For Inter-Beat Interval (IBI) analysis, R-peak locations are detected with NeuroKit257 using Lead-II as the reference, with IBI sequences computed as the time differences between consecutive R-peaks. Temporal consistency is assessed using the Mean Absolute Error (MAE) between the predicted and ground truth IBI sequences.

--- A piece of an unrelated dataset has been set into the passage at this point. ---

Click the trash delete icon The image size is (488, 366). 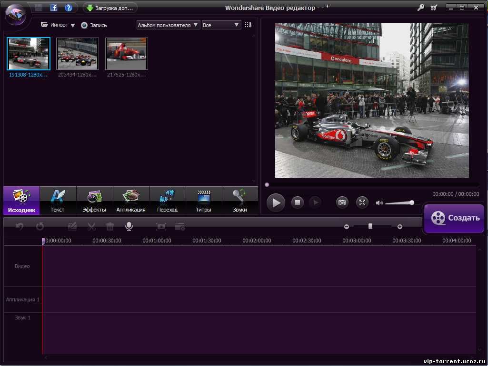(110, 227)
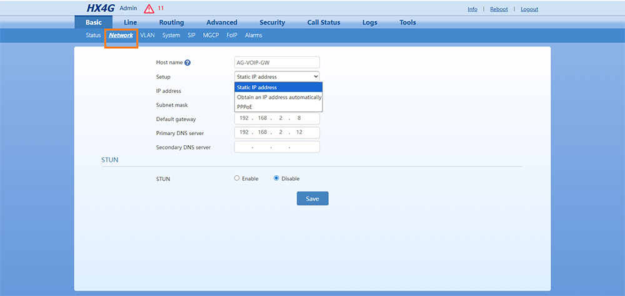Image resolution: width=625 pixels, height=296 pixels.
Task: Click the Secondary DNS server field
Action: (277, 147)
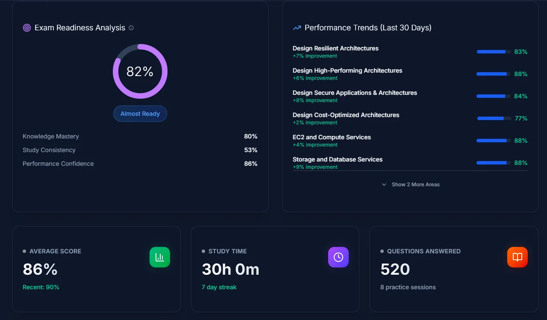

For disease prediction tasks, we evaluate the model’s performance using the Area Under the Receiver Operating Characteristic Curve (AUC). AUC quantifies the model’s ability to distinguish between positive and negative cases by plotting the True Positive Rate (TPR) against the False Positive Rate (FPR) at various classification thresholds.

Ethics approval

This project was conducted following approval from the Medical Research Institutional Review Board (IRB) of the First Affiliated Hospital of USTC. All study participants provided informed consent for the use of their data in scientific research and were informed of their right to withdraw consent at any time.